Rewrite the entries starting with the line that contains "Given: Click the" and going on through the line that contains "pos(101,567)", replacing "GUI agent" with "interface agent" and changing nothing else. Leave the pictures out of your answer.

Exercise materials >>
## Start
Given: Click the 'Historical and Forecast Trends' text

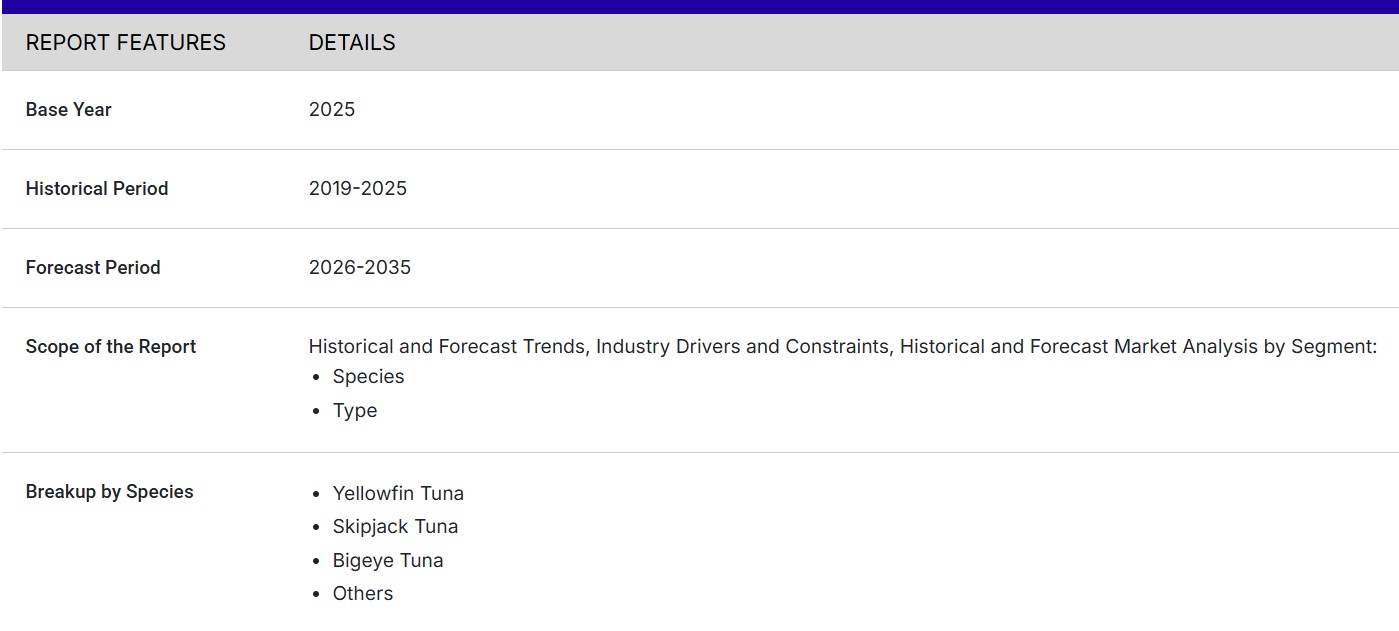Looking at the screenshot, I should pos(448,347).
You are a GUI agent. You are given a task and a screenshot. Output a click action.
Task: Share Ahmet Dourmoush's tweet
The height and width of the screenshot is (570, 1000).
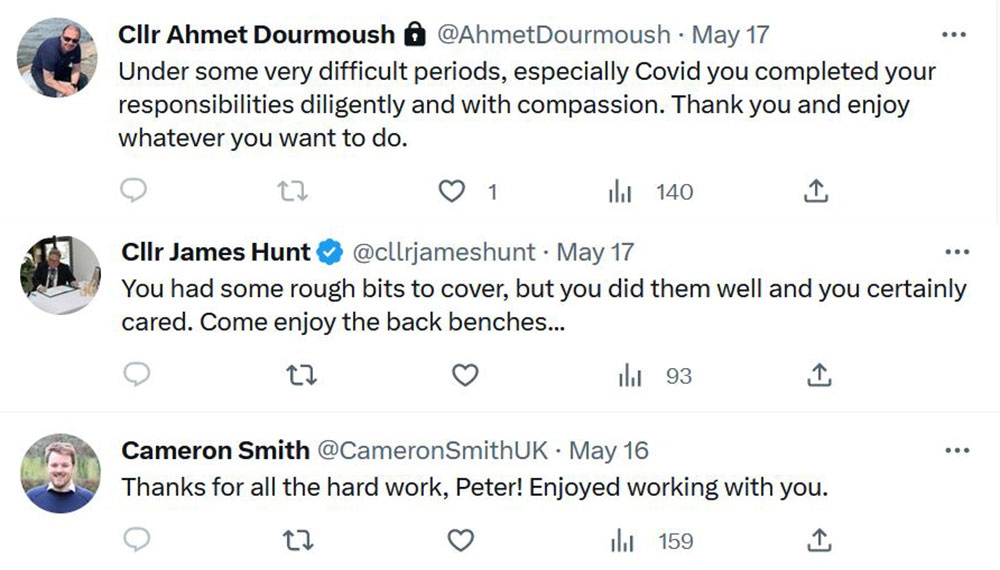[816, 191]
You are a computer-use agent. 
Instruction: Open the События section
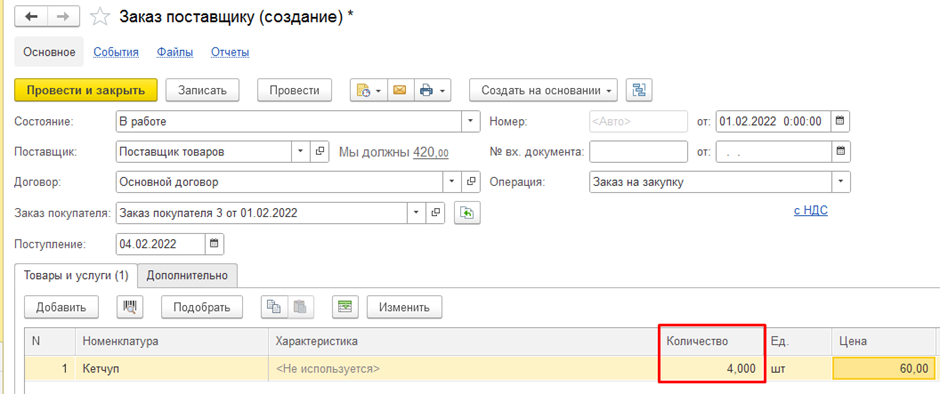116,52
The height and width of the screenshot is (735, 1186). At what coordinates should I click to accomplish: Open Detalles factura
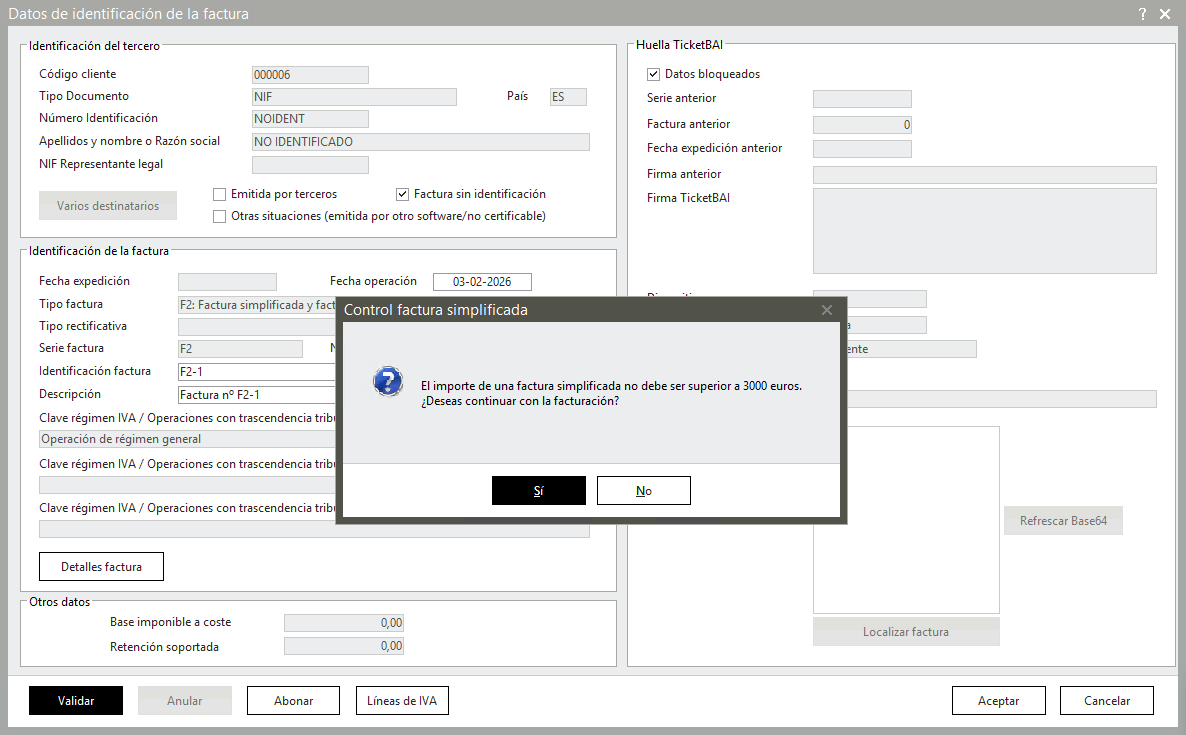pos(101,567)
## End
## Start
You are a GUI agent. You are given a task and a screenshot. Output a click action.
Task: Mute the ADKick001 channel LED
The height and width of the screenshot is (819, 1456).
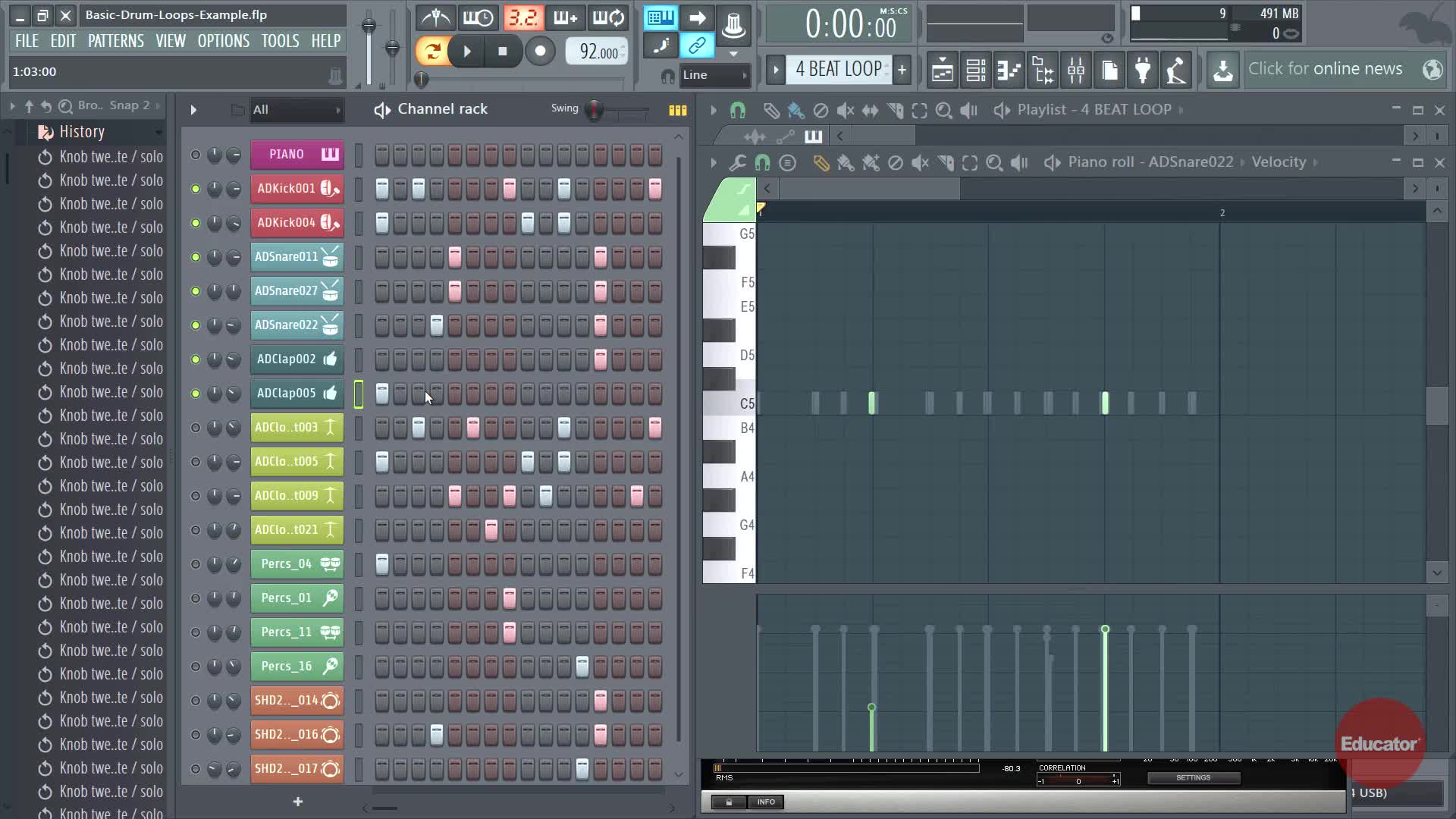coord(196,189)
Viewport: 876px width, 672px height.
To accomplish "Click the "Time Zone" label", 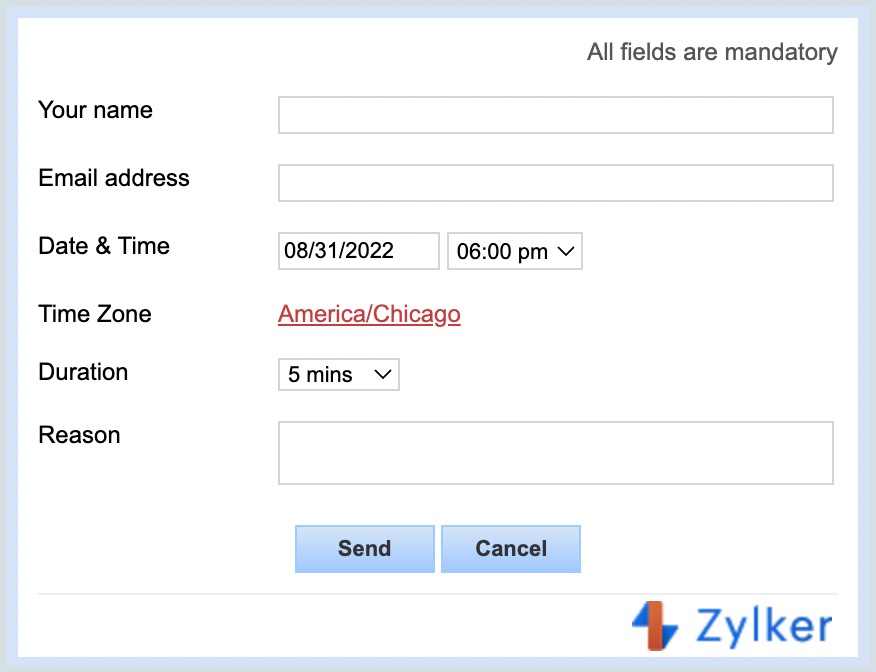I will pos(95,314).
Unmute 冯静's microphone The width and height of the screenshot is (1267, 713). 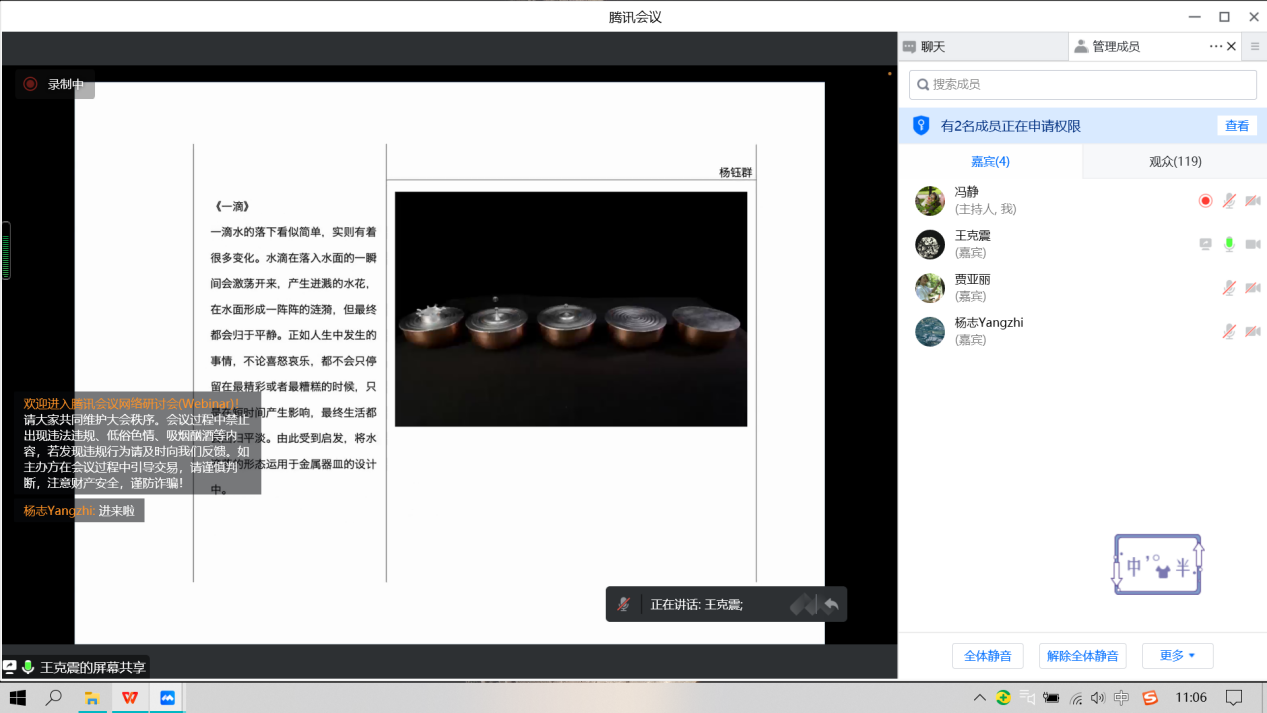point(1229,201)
## End
## Start
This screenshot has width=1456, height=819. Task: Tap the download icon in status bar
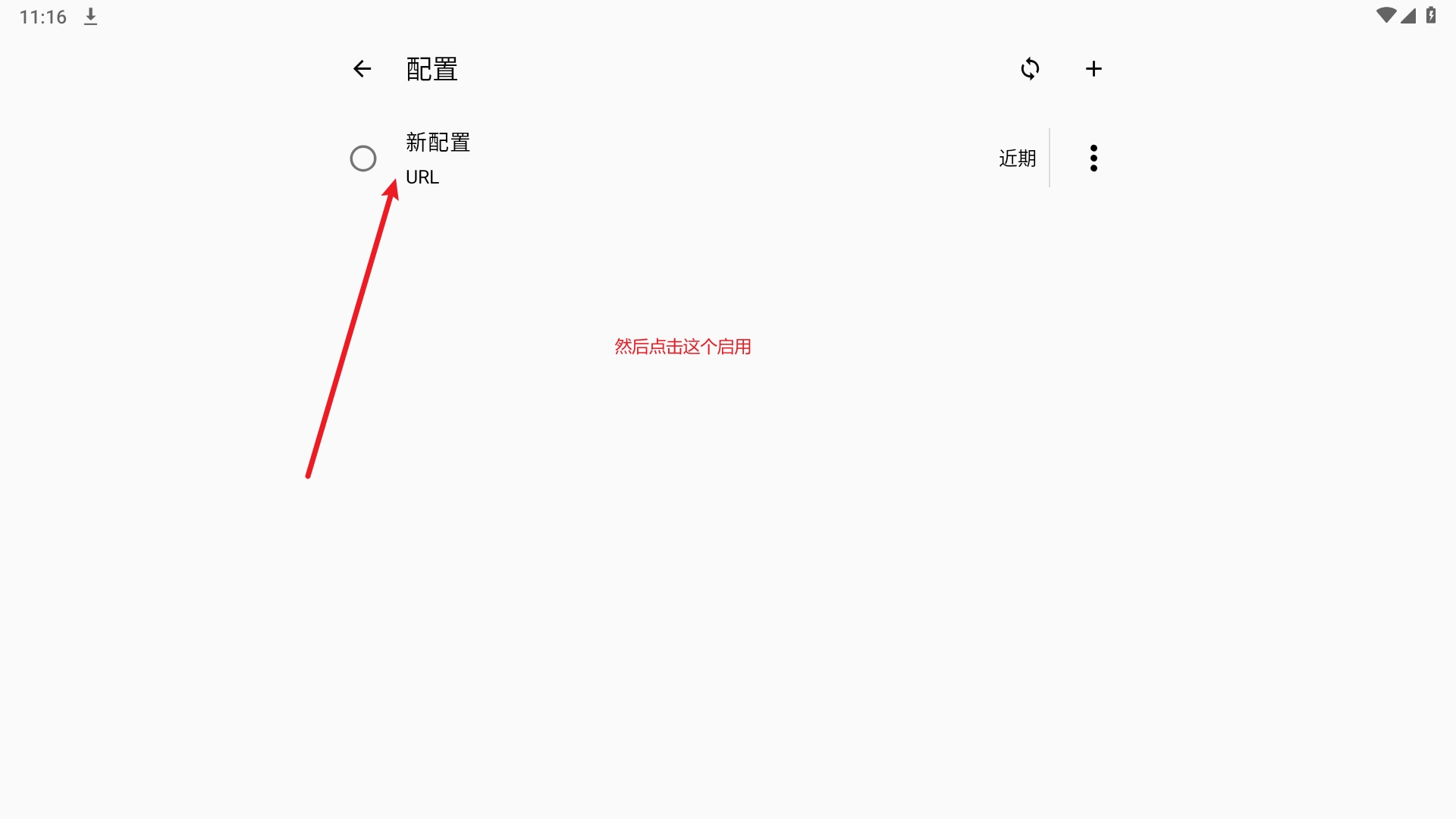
## End
Answer below >>
Given: Click the 'Historical and Forecast Trends' text

Looking at the screenshot, I should pos(448,347).
You are a interface agent. You are given a task and a screenshot. Output a click action.
Task: Share Ahmet Dourmoush's tweet
The height and width of the screenshot is (570, 1000).
[816, 191]
You are a computer-use agent. 
Instruction: Open the События section
116,52
The height and width of the screenshot is (735, 1186). At what coordinates should I click to accomplish: Open Detalles factura
pos(101,567)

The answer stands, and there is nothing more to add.